Show every line in the records below that contains the string "image". Case matters, so count a line only if its capitalization matches.

━━━━━ Provided material ━━━━━

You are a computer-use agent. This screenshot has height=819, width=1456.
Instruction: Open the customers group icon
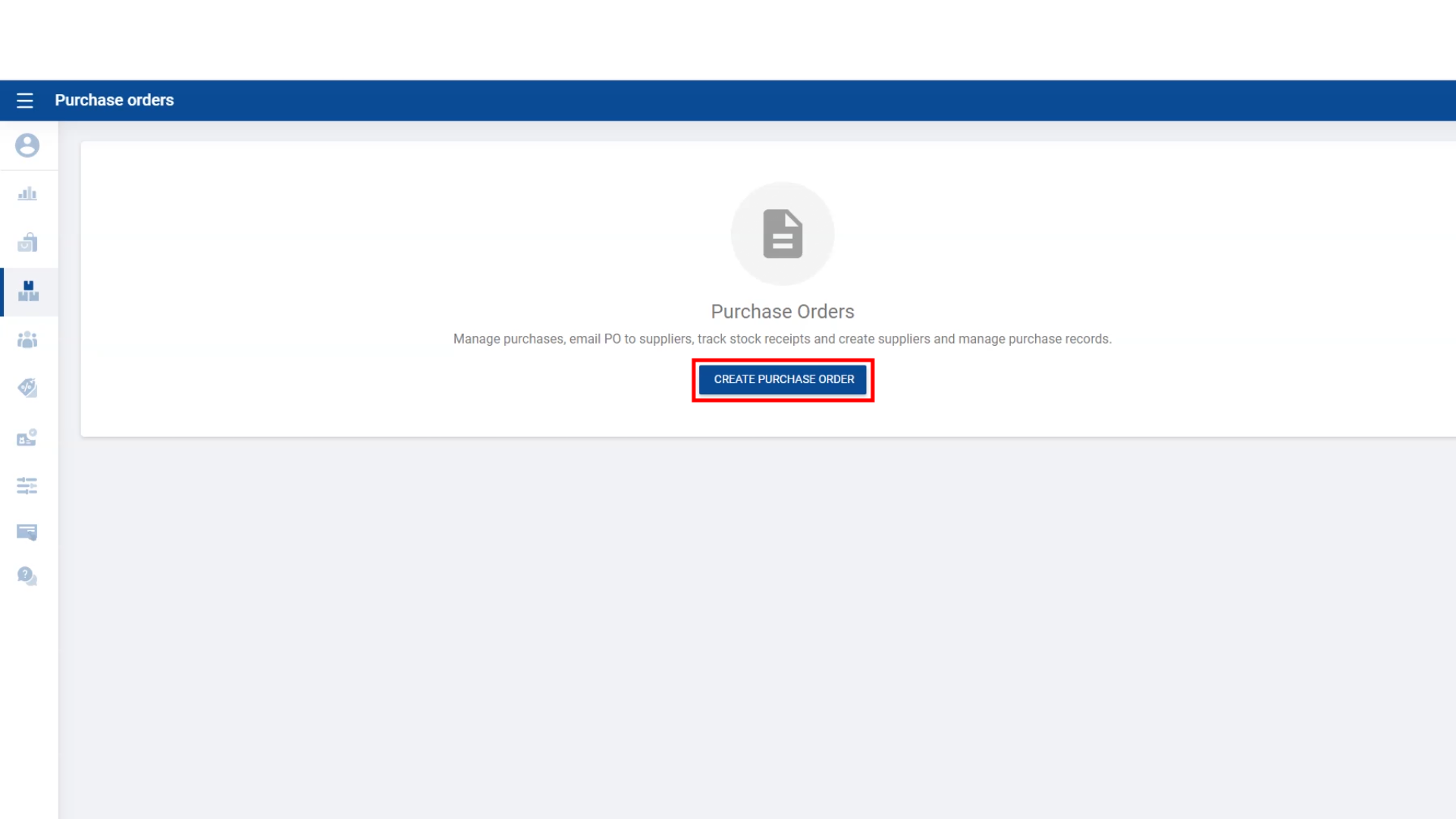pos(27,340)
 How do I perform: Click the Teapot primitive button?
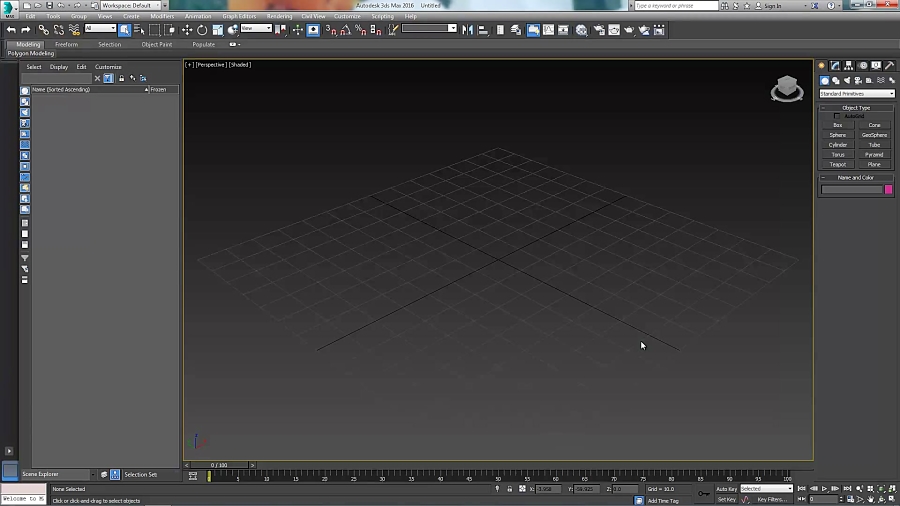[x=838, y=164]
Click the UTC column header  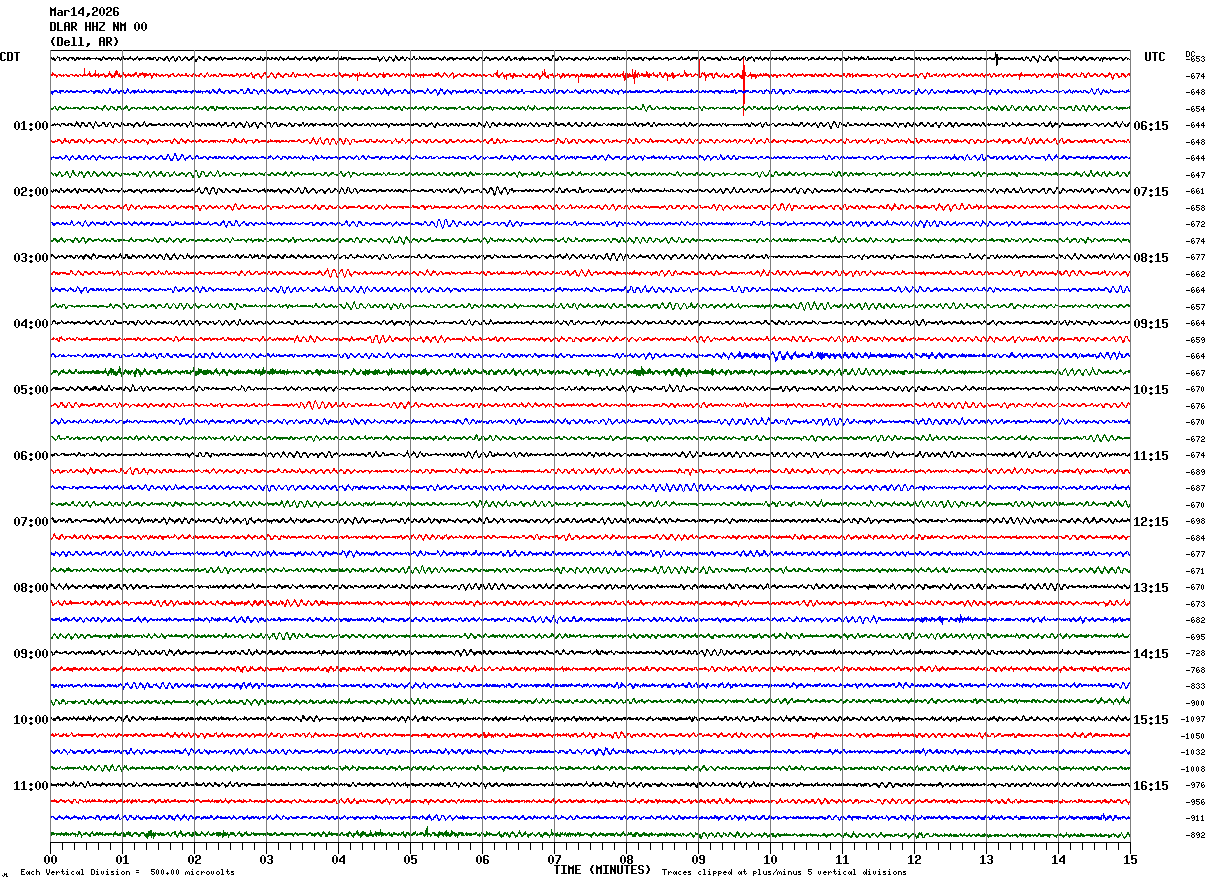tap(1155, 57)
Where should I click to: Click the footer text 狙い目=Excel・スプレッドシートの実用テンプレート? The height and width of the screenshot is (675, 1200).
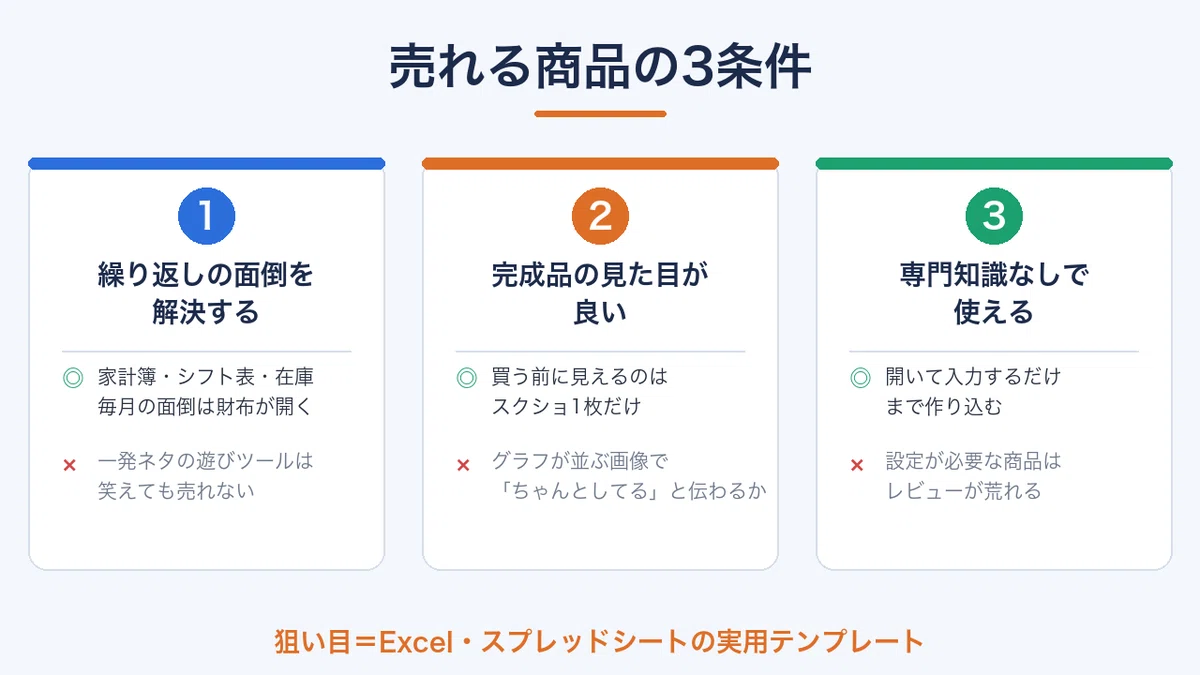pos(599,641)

━━━━━
━━━━━ Provided material ━━━━━

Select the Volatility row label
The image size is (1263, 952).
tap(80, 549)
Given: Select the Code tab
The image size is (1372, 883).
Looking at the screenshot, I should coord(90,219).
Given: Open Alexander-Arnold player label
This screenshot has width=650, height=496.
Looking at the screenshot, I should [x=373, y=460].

━━━━━
━━━━━ Provided material ━━━━━

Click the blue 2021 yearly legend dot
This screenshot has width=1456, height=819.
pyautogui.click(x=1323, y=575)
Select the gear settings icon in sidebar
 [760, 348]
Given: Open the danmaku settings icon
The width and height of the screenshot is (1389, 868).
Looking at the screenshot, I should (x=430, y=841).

━━━━━

▶ **Answer for the task**
The image size is (1263, 952).
The image size is (1372, 883).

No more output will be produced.